Why we keep having the same arguments (and how to break the cycle)
- Ines Sellami

- Dec 4, 2025
- 3 min read
Have you ever walked away from an argument thinking: “Why did I react like that?” or “Why do we keep having the same fight over and over again?”
Conflict doesn’t come out of nowhere. It usually develops through a series of emotional and mental reactions that feed into each other.Understanding this process can help us stop repeating the same patterns and start responding in healthier ways.
This article explains two useful models that help make sense of conflict:
The individual loop (what happens inside one person)
The interpersonal loop (what happens between two people)
and how you can use them in everyday life.
1. The Individual Loop: what happens inside us

When something upsetting happens, we don’t immediately “choose” our reaction.
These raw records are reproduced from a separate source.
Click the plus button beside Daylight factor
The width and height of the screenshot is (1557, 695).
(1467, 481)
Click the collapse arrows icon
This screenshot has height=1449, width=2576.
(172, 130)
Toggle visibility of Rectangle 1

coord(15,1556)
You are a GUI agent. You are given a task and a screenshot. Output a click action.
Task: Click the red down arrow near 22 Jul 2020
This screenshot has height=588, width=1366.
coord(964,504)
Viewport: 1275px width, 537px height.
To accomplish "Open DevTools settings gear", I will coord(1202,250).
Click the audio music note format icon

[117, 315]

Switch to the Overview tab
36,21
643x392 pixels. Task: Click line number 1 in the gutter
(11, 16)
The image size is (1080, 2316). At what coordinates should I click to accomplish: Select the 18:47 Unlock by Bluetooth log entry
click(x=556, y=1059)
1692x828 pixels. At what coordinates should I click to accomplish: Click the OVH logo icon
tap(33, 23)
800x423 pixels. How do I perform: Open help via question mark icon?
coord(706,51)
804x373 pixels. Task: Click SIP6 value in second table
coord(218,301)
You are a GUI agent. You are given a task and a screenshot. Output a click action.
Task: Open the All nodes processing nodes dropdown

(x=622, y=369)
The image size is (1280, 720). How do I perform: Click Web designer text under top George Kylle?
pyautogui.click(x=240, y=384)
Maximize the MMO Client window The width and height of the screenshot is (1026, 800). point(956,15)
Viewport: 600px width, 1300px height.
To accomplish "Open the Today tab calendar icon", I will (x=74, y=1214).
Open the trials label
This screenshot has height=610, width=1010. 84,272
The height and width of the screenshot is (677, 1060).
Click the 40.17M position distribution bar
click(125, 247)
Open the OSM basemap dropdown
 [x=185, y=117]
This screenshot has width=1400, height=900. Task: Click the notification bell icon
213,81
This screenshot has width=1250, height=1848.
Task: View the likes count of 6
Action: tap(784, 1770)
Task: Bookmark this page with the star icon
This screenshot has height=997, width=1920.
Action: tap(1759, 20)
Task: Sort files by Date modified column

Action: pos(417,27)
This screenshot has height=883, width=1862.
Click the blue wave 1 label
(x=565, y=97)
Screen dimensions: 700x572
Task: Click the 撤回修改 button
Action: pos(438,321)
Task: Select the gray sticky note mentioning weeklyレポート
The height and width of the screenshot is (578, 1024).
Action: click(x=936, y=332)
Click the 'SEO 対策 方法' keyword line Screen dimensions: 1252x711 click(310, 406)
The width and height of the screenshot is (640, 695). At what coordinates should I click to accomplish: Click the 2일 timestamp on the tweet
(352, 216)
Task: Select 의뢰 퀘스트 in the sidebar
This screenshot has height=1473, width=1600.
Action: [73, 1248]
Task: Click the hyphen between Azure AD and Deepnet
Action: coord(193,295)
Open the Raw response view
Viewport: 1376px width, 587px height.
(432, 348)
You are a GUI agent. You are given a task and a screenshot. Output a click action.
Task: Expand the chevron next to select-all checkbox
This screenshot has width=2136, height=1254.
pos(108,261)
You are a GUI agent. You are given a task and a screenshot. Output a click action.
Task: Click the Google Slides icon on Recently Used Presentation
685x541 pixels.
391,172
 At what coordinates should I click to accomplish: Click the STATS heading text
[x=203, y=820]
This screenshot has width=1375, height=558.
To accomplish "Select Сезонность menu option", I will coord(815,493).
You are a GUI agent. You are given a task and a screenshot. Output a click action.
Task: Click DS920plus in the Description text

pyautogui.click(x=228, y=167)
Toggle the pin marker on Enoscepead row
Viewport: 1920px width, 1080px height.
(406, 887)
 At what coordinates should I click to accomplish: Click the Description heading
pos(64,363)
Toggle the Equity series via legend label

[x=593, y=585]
We go through a chain of reactions, often without noticing:
Situation / Context
Emotions
Thoughts
Motivations (what we want or need)
Behaviour
Consequences
Those consequences then influence what happens next — which creates a loop.
Real-life example

1. Situation: A colleague asks the same question for the fourth time.
2. Emotion: You feel angry and stressed.
3. Thought: “He’s not even trying.”
4. Motivation: “I just want him to leave me alone.”
5. Behaviour: You answer with a harsh tone.
6. Consequence: He gets hurt and avoids you later.
Later that day, you notice he won’t talk to you, which becomes the new situation and triggers new emotions, thoughts, and behaviours.
This is how arguments and resentments build over time, often accidentally.
Why this matters
When we look at conflict in this way, we can see that behaviour is not random or malicious.It often comes from emotions we didn’t name, thoughts we didn’t question, and needs we didn’t express.
That awareness gives us more control.
2. How to use this in daily life
Next time you’re upset by something someone did, ask yourself:
What emotion did I feel first?
What story did I tell myself about it?
What did I want at that moment?
How did I act on that?
What happened as a result?
You don’t have to change all of it at once. Sometimes just naming the first emotion already softens your reaction.
3. When you struggle to name emotions

A lot of people can only name basic emotions like:
Anger
Fear
Joy
Sadness
Disgust
Surprise
This makes it hard to express what they truly feel.
Someone may say : “I was just angry.”
But when we use a list of emotions divided into categories, they can realise that they actually felt:
frustration
impatience
anxiety
resentment
Being able to identify these emotions helps:
make sense of our reactions
understand why we felt so tense
communicate our experience more clearly
And as a result, the conflict made more sense and felt less overwhelming.
4. The Interpersonal Loop: what happens between two people

Conflict doesn’t just happen inside one person.
It happens between people, and reactions bounce back and forth like a ping-pong ball.
Here’s how the interaction loop works:
Person 1: Feels something → thinks something → reacts
That reaction becomes the trigger for:
Person 2: Feels something → thinks something → reacts
Which becomes a new trigger for Person 1, and so on.
Example

Person 1 talks harshly.
Person 2 feels hurt and withdraws.
Person 1 feels guilty or angry that they're being ignored.
Person 2 feels even more disconnected.
Neither person planned this.
They were both reacting to internal emotions and thoughts the other couldn’t see.
Why this matters
When we only look at the behaviour:
harsh tone
walking away
it’s easy to label each other as:
rude
childish
cold
insensitive
But behind those behaviours are unseen processes:
stress
fear
insecurity
shame
frustration
need for comfort
Conflict often continues not because people are bad, but because no one stops and says what is really happening inside.
5. How to break the cycle
Breaking the cycle doesn’t require a big speech or perfect communication skills.
It starts with:
Noticing what you feel
Naming it clearly
Asking yourself what you need
Expressing it gently instead of reacting automatically
For example, instead of:
“Why do you always do that!!!”
Try:
“I’m feeling really overwhelmed and I need a minute to calm down.”
Or instead of withdrawing silently:
“I’m hurt and I don’t know how to talk about it yet, but I don’t want us to fight.”
Small shifts can change the entire dynamic.
6. Why these tools help
Understanding these loops helps you:
Stop acting on autopilot
Recognize emotional triggers
Communicate needs instead of blaming
Feel more compassion toward yourself and others
Reduce shame and defensiveness
Make conflict less chaotic and more constructive
You don’t need to be perfect to break the cycle. You just need to become a little more aware each time.